In our case, the widget we were working on does triple duty: it’s where learners see their scheduled class, are reminded about their current class credits, and now where there’s a CTA leading to a pricing page. It’s too much!
When I realized this, it was all I could see. We’d found a solution for our CTA, but were we actually solving the wrong problem? We couldn’t possibly release this update knowing there was a much bigger issue to tackle, right?!
Reaching wonderland
Thankfully, Sam pulled me back from the brink by listing out all the problems we’d solved, in spite of the larger problem:
- Learners with free credits could now easily reach the pricing page.
- Free and reimbursed class credits were accurately and clearly communicated.
- An unusable disabled booking button was replaced with a more useful subscribe button.
Had we implemented the perfect wonderland solution—one that would take a redesign of the entire screen? No. Was I really, really stressed about this being my first real deliverable at a new job? Absolutely.
What we did do, however, was to take a first step toward solving a huge problem for a huge number of learners. Sam convinced me it was a solid win, and we’d tackle more in the next iteration.
We actively sought each other’s feedback, and we ventured into each other’s wheelhouse without any disclaimers.
In the end, our PM was happy about the success of the button we’d finally settled on. Tracking data showed that the number of non-Live subscribers seeing the button and the number interacting with it had both doubled since it was implemented. This is the kind of quantitative success we’d love to see for any design, and it confirmed that the solution we’d landed on was indeed the right one, given the options and limitations.
Our takeaways
For me and Sam, though, the success of the button wasn’t just in the number of learners interacting with it. We each emerged from our tumble down this rabbit hole with clear takeaways of what product and content design collaboration can be like.
For me, focusing on copy iteration marked a huge shift in the way I approach UX writing and content design. I have a marketing background, and I wasn’t used to having the space to iterate in this way. When Sam and I were able to actually work together throughout the discovery process, it helped me adjust my own mindset about the work I deliver and the value I bring.
And Sam says he realized that a content designer or UX writer doesn’t have to be one more stakeholder in the design process, but rather another design voice in the room. Together, we can make a much stronger case with stakeholders to find more user-focused solutions.
So how did we get to these takeaways and make our way out of the rabbit hole? For starters, we both talked through design and copy solutions. I didn’t just leave the UX to Sam, and he didn’t just leave the words to me. We never had to force one to fit with the other.

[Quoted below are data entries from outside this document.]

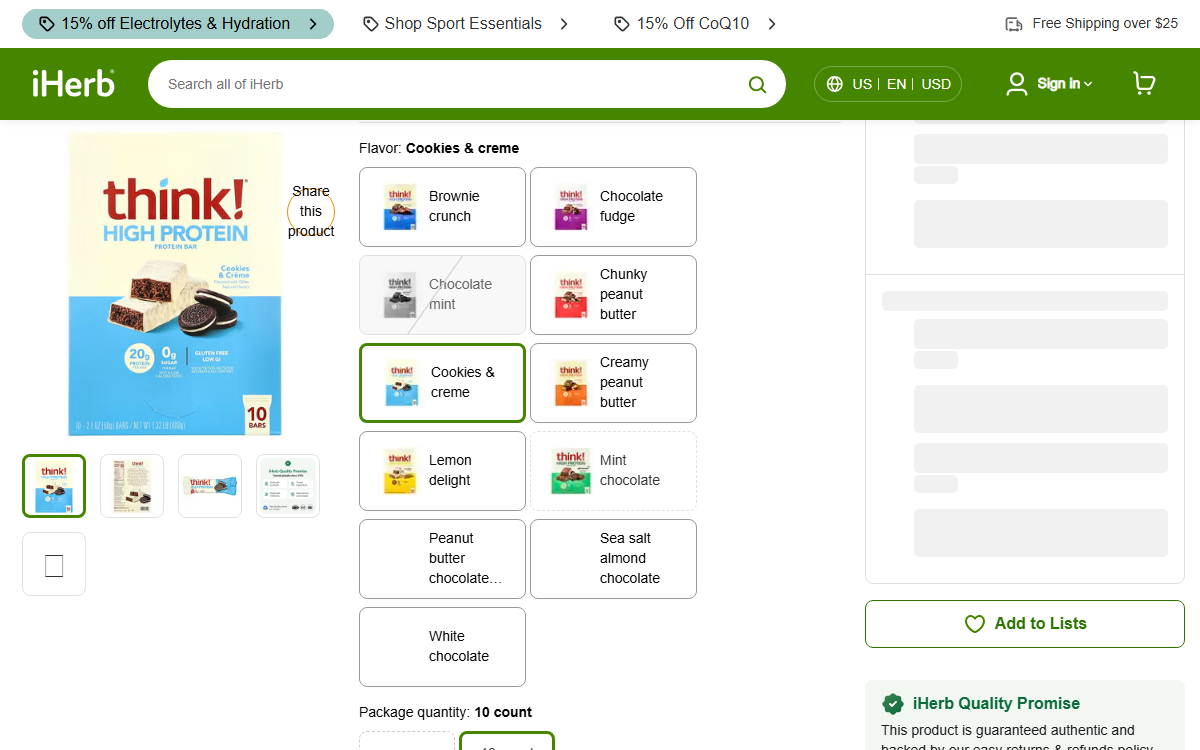
Task: Click the magnifier search icon
Action: [x=757, y=84]
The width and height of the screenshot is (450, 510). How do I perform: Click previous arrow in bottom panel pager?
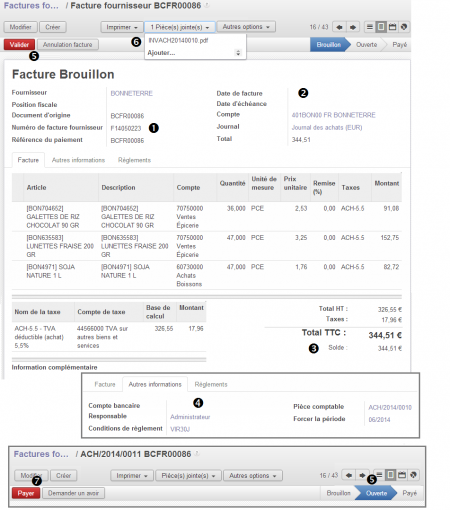pyautogui.click(x=349, y=475)
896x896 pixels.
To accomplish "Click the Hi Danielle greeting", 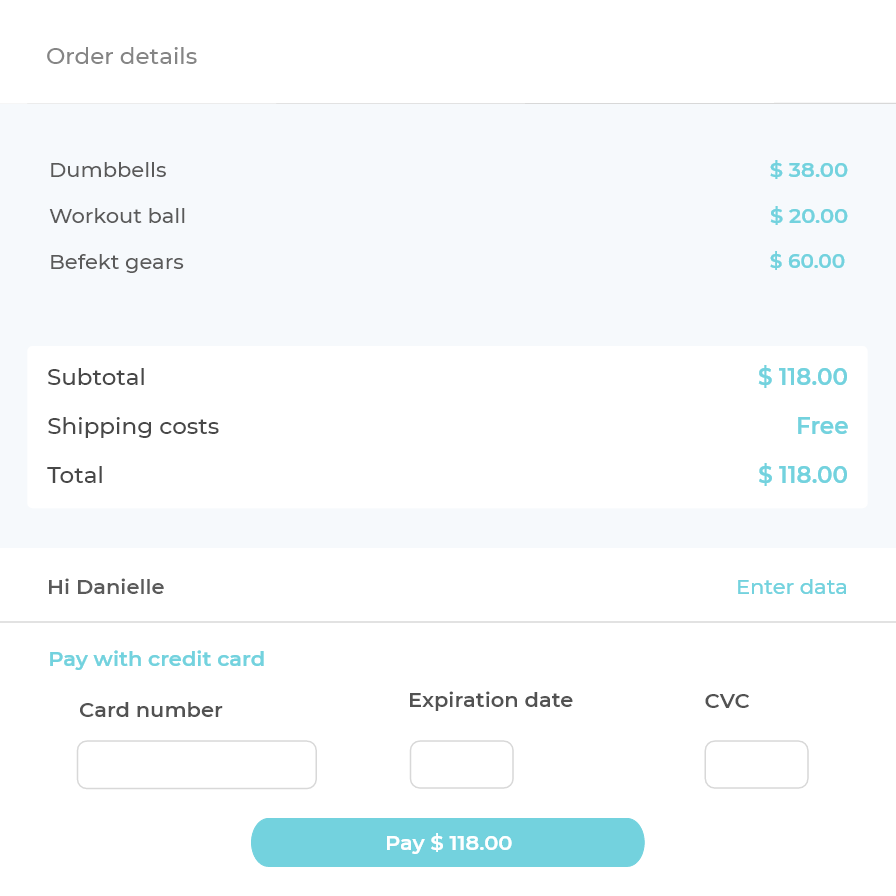I will click(x=106, y=587).
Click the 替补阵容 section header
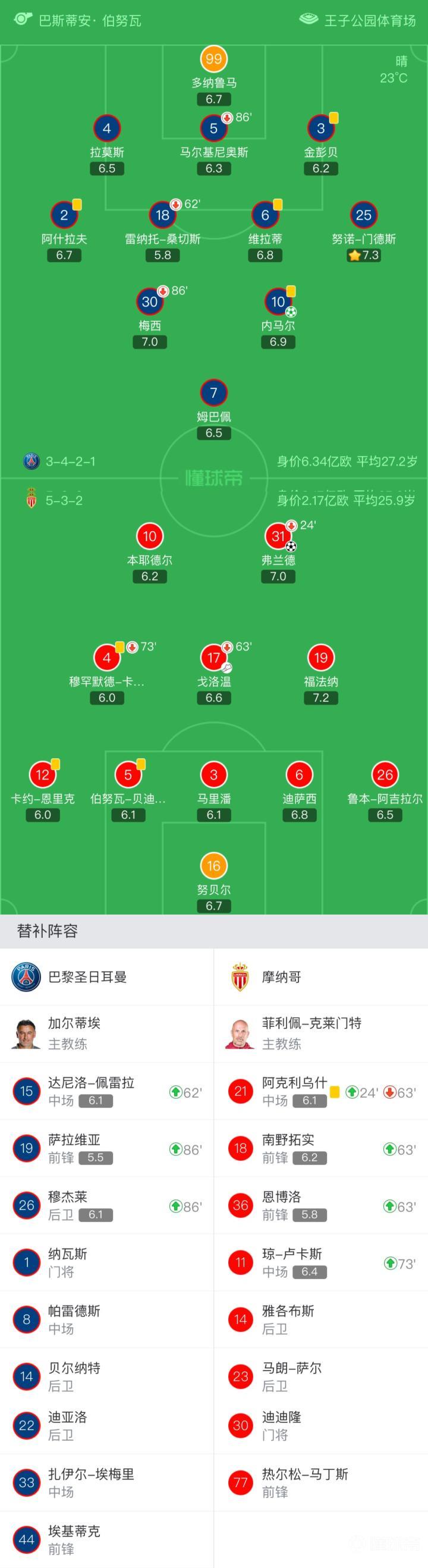428x1568 pixels. 48,931
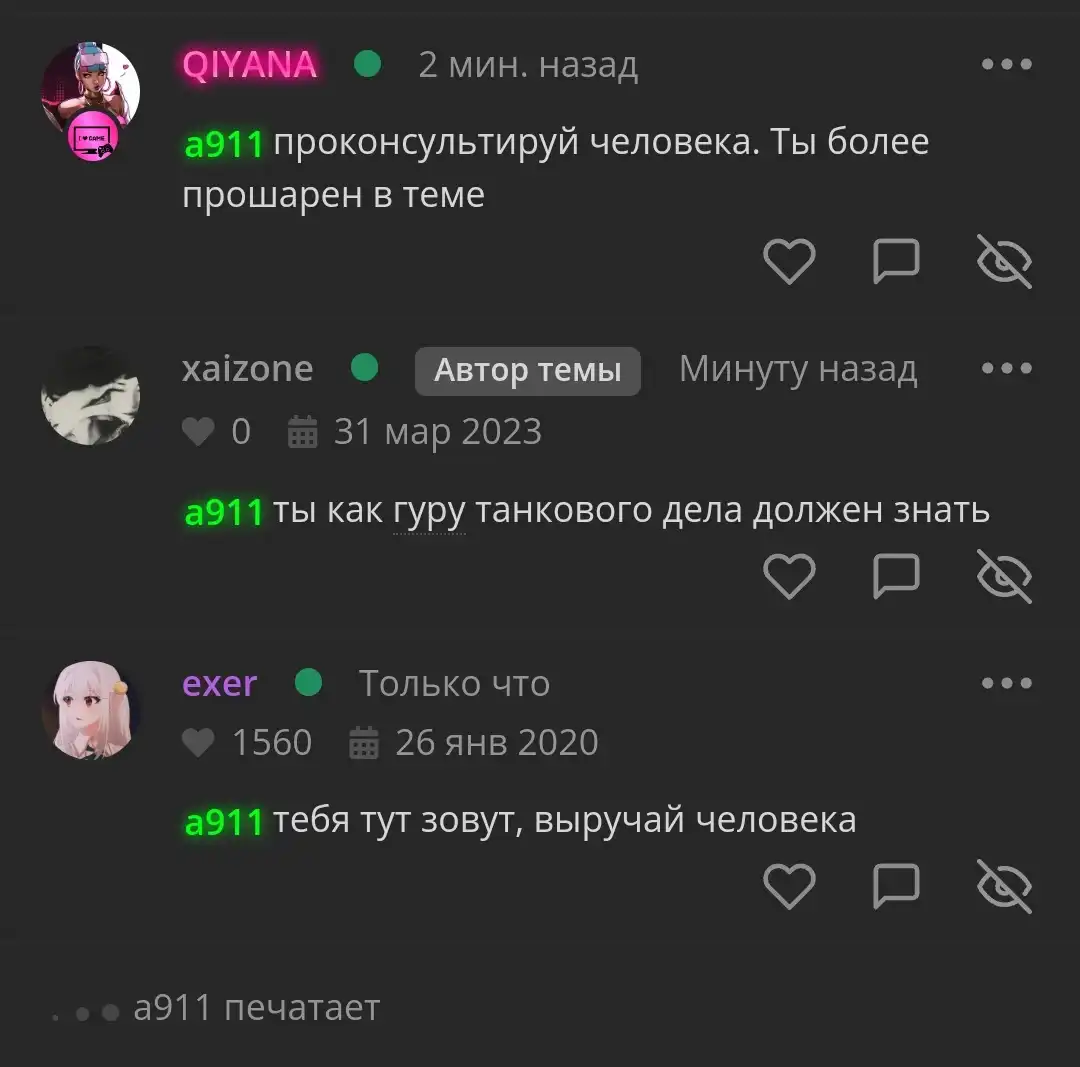The height and width of the screenshot is (1067, 1080).
Task: Click the 'Автор темы' badge
Action: pyautogui.click(x=528, y=371)
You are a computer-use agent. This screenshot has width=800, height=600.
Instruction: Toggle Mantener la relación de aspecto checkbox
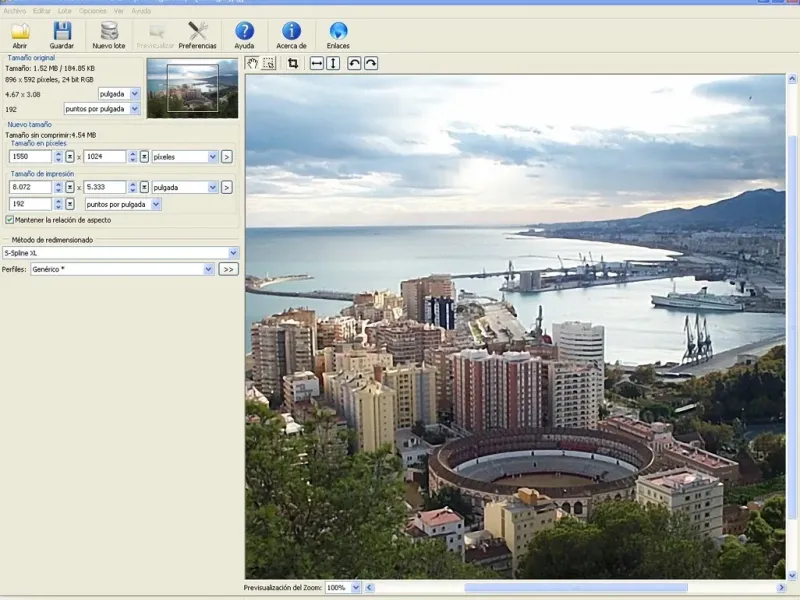pos(10,220)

Copy ideas brought up UX problems, and UX solutions brought up copy ideas, and as we tumbled down the rabbit hole, we did it together. We actively sought each other’s feedback, and we ventured into each other’s wheelhouse without any disclaimers. For us, this turned out to be the most important part of the whole process.
Moving forward
I think it’s important to wrap up this article by pointing out that we haven’t fixed all the issues we found with this widget. For each problem we solved, we uncovered two others.
I’m still on a mission to find the engineering resources needed to implement the CTA I actually want. Sam’s still trying to simplify the whole thing by clarifying use cases and identifying a more holistic solution. But we’re moving iteratively, improving what we can as we go, and collaborating every step of the way.
Huge thanks to Sam Gates for many Friday afternoons of work on the structure, design, and overall narrative of this article!